■ Supplied text ■
In the US, today we get Initial jobless claims, the Philly Fed reading for May, CPI, housing starts and building permits. The data is obviously meaningless: if it's bad it means more QE, if it's good, it means QE is working. So any early futures weakness will be promptly transformed into a low volume buying spree by the algos - the only market participants who view the current ridiculous market as normal and are thus willing to engage the central planners who have made a diagonal straight line in stocks for the past 6 months the new normal.
Only the USDJPY matters for the S&P, so keep an eye on 103: this is the level that must be breached for yet another conclusive breakout in the US stock market which may take ou 1,700 by the end of the week, with everyone just laughing now.

SocGen with the usual overnight catalyst summary
Stocks in the US rallied yesterday for a ninth session in ten days (with Eurostoxx following in tow) against a background of weaker than forecast US data and frankly appalling eurozone Q1 GDP statistics. The first upward revision by the BoE of UK growth prospects in a long  while, solid Japan Q1 GDP data and talk of a ‘phase II’ growth plan there (PM Abe to make an announcement tomorrow?) has equity bulls eating out of the hands of central banks. Bond yields are not slavishly following stocks higher, something that can be attributed to the  benign inflation backdrop (to be underlined today by EU and US CPI data). A further slippage in commodity prices (Brent and WTI are down 5% from the May highs) is also keeping prices under control. The inverse correlation between commodities and the USD has been a powerful driver of currency markets and shows no sign of wavering, with participants determined to go long USD on dips. Though technically the USD has tiptoed into overbought territory against a number of G10 currencies (AUD, Swiss franc) and is close to overbought conditions against a couple of EM currencies (PLN, CLP), the appetite for USD is likely to stay elevated given the monetary easing tactics applied outside the US. A third ‘low’ US weekly claims number in a row today and five Fed speakers (of which two FOMC voters) should see the greenback cement its position, with participants ready to raise their targets for the dollar index on a break of 84.00. As we head into the closing stages of the week, it will be crucial for EUR/USD to hold its ground above 1.2877. Failure would encourage bears to step up the chase for a short term move to 1.2770.

■ Task set ■
1. Reproduce word for word the stretch of the market commentary from "Only the USDJPY" through "just laughing now.".
2. Carry the market commentary forward from the point where it stops.

■ Data extract ■
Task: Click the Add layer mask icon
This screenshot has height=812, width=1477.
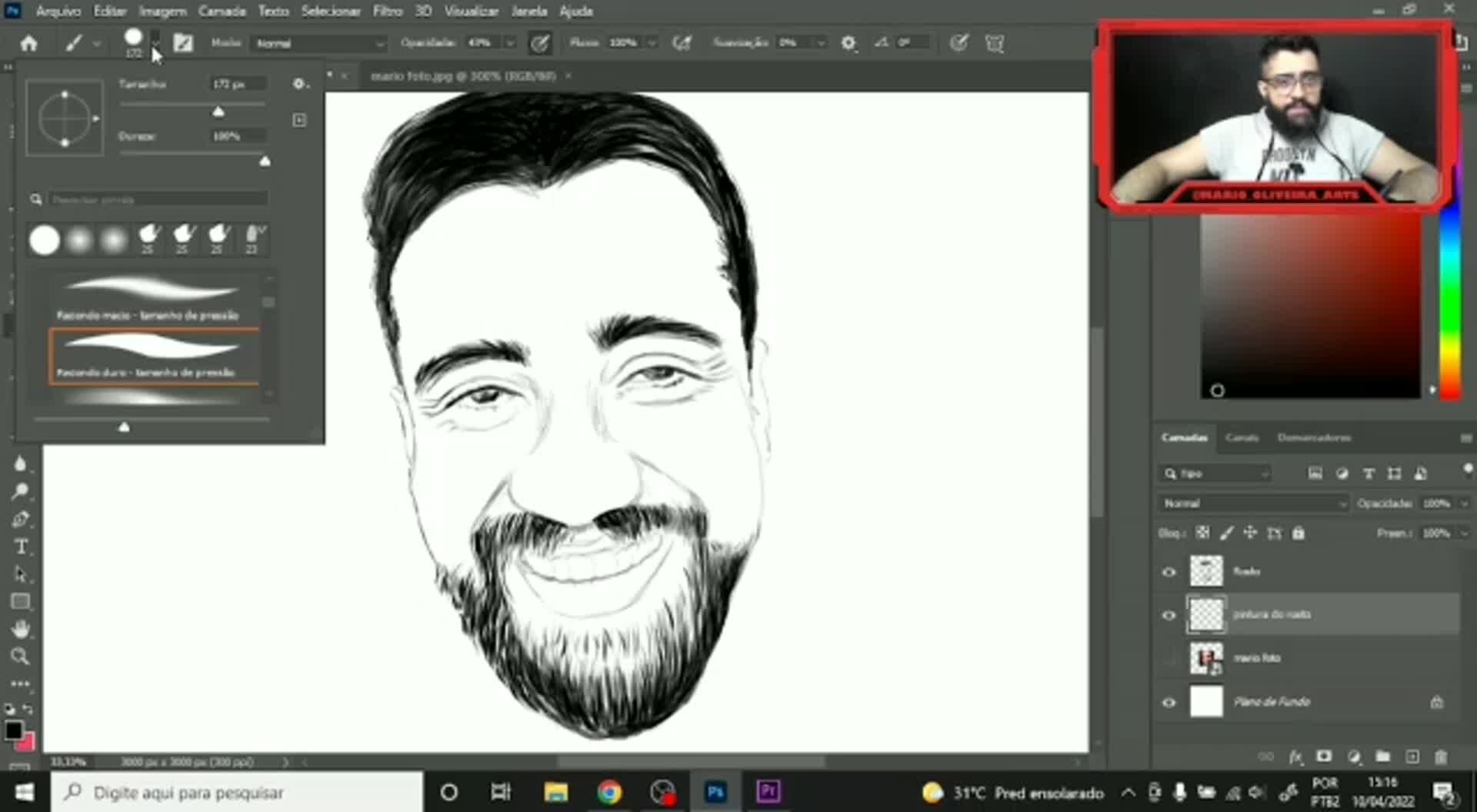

■ In response ■
1.
Only the USDJPY matters for the S&P, so keep an eye on 103: this is the level that must be breached for yet another conclusive breakout in the US stock market which may take ou 1,700 by the end of the week, with everyone just laughing now.

2.
Eurozone peripheral yields have been subject to a minor correction in the wake of this week’s supply from Italy and Portugal, but the worst part of the move appeared to have passed yesterday. 10y Greece passed a milestone by dropping below the 700bp over bunds to 680bp, levels not seen since 2010. Today brings supply from France, but even after confirmation of the economy double dipping in Q1, there should be plenty of demand.
Japanese investors have been noted buyers of OATs for the last 16 months and the 100bp pick-up in 10y maturity over equivalent JGBs should still offer plenty of appeal. For EUR/NOK and USD/NOK, keep an eye on the Norwegian Q1 GDP release (consensus +0.3% qoq and mainland +0.8% qoq). USD/NOK has returned to the upper end of the two month range but has so far failed to extend convincingly above 5.90. Support for EUR/NOK runs at 7.4850.
DB's Jim Reid concludes the overnight recap
Another day another new peak for the S&P 500. The initial data-led weakness didn’t last for long before the index surged to an intraday peak of 1662 which is nearly a thousand points above the intraday lows seen during the depths of crisis in 2009. The index finished off the day’s highs but still up +0.51% higher to close at a fresh high for the second consecutive day. It was a good day for all major sectors except for Energy (-0.37%) whilst Consumer Staples (+1.04%) and Financials (+0.95%) enjoyed the best of the gains. In the single name space, yesterday saw Google add 3.25% after the company reported a music streaming service. That brought Google’s YTD gains to 29% which equates to a near 50% outperformance relative to Apple. There was little in the way of major news developments other than the poor data flow from both sides of the pond so it seems that the weight of central bank liquidity continues to overshadow everything else that is going on at the moment.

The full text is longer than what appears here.